++++ DOCUMENT SECTION ++++

# New Weber One-Touch Gold Fan



## jaguarjim (Apr 30, 2011)

I just picked up my first charcoal grill in over 20 years.  After doing some research, I chose the Weber One-Touch Gold 22 1/2" model.  I'm stoked!   I put it together in about 15 minutes and already have the ribs on and smoke billowing from the vents.  Awe, that wonderful aroma.  Q-view will follow. Oh, I also picked up the Weber Rapid Fire Chimney Starter.  That thing worked as good as the reviews claimed it would.  No lighter fluid smell on my meat.  Gotta love technology!!!


----------



## bmudd14474 (Apr 30, 2011)

Congrats on the purchase. I use a chimney for my charcoal. Put newspaper in the bottom and olive oil on the coals and it lights great with no lighter fluid flavor.

Dont forget the qview.


----------



## SmokinAl (Apr 30, 2011)

Can't beat a Weber! Congrats on the new grill.


----------



## jaguarjim (Apr 30, 2011)

Okay...75 minutes at a constant 250 degrees.  I'm impressed with the One-touch Gold's ability to maintain a constant temp throughout. I did use the minion method, so perhaps that is why. 


Now for some Q-view:








I really need to learn how to cut these things.  I did pull off the membrane but left the skirt on. 







My first use of the Chimney...1 word...AWESOME!







Foil pan to catch drippings with Hickory briquets on both sides







Ribs go on at 3:45pm







We got Smoke!!!  
	

	
	
		
		



		
		
	


	











Coming off the grill 2 1/2 hours later.  with temps now holding around 230 degrees.

Hungry belly's called for immediate attention so there wasn't any time to rest these ribs.  I would have liked to but reading the forum boards found that many do not rest their ribs.  

Rub critique:  Again, too spicy and perhaps even too much rub applied.  
	

	
	
		
		



		
		
	


	





I will have to tweak it some more if I stand a chance at the Fourth of July rib challenge with my brother.

All in all, it was a great day.  The Weber One-Touch was fun to work with and that (besides the good eats) is what it's all about, right?


----------



## fpnmf (Apr 30, 2011)

++++

WHAT YOU NEED TO DO>
**A)** Which distinct usernames appear as post headers in the Weber grill thread?
**B)** Could you carry the Weber grill thread on from its last line?

++++ DATA SECTION ++++

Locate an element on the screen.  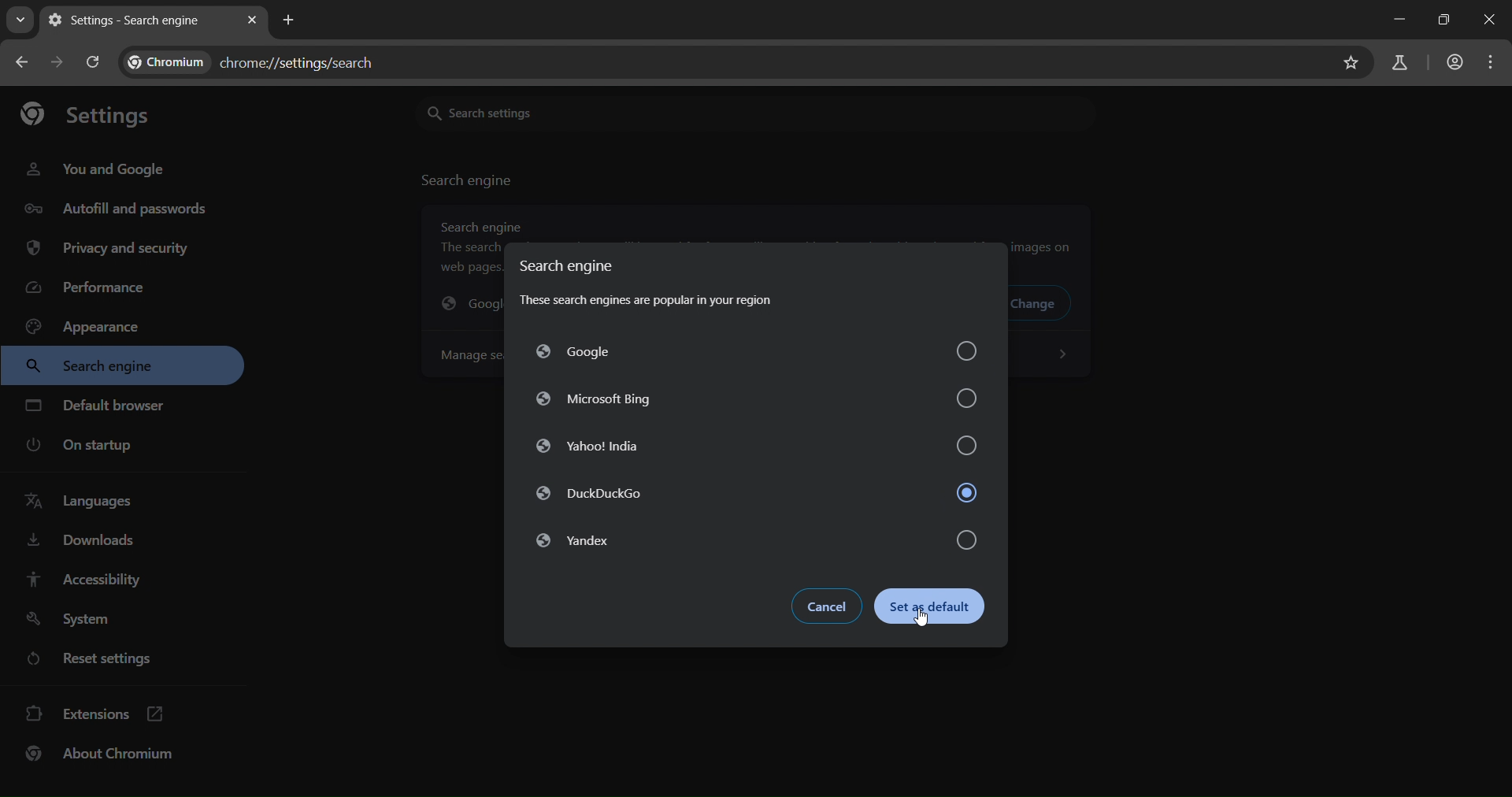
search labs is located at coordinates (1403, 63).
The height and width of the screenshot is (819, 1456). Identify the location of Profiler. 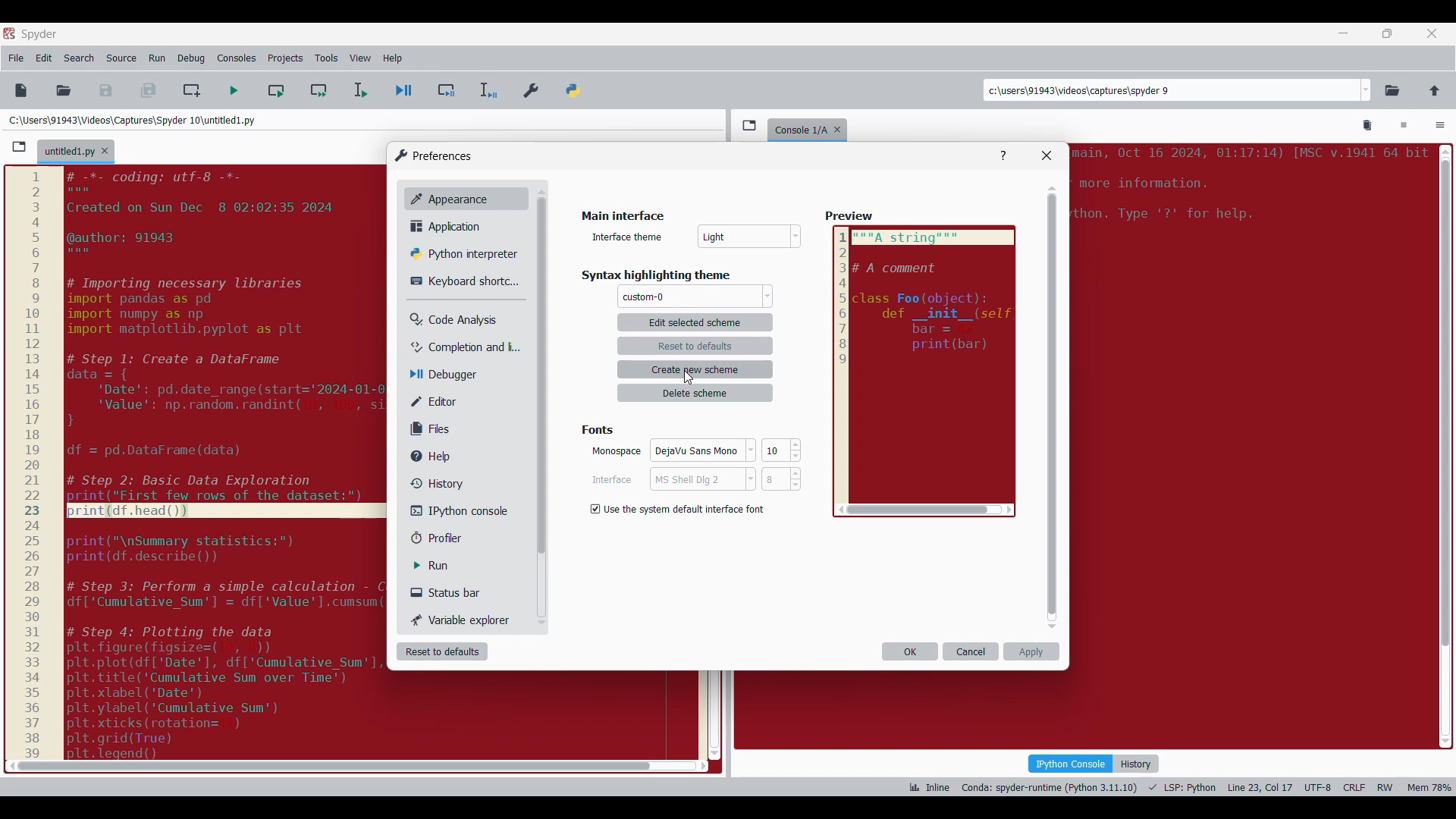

++++

SOLVED TASKS>
**A)** jaguarjim, bmudd14474, SmokinAl, fpnmf

**B)**
Looks great!

I am prolly gonna get the 18.5 when the time comes.

  Craig


----------



## richoso1 (May 1, 2011)

Congrats on a great buy, that is a quality grill that will last a long time. I've had mine for a few years now, and I still says it's the best grill I've ever used/owned. It's all good my friend.


----------



## nwdave (May 1, 2011)

Yessir, the OTG is sure a fine grillin' machine.  One little trick I picked up for the charcoal ignition process, instead of newspaper, I use last years phone books.  Look at this way, the phone books seem to muliply like hangers, always a lot of them around.  Rip out a few pages (7-8), crumple them up, well you know the routine and go for it.  The phone books are easily stored and compact.  (at least mine are)  What's with this adding olive oil?  My briq's fire off without any assistance from olive oil just fine.  Got better use for olive oil.  I've already added a couple of mods to my 22.5 OTG.  Drilled some holes, in the vicinity of the handles so I can pass through the thermometer leads for the ET-73's and 732's.  AND I have the cast iron grill for some outstanding grill marks, amongst other things.  My 5 burner Ducane grill is mighty lonely, but that's life.  Since this is my first real venture into the charcoal/lump arena, it's a rather steep learning curve.  Temp control being the most important of them.

~Dave


----------



## SmokinAl (May 1, 2011)

You just can't beat a Weber!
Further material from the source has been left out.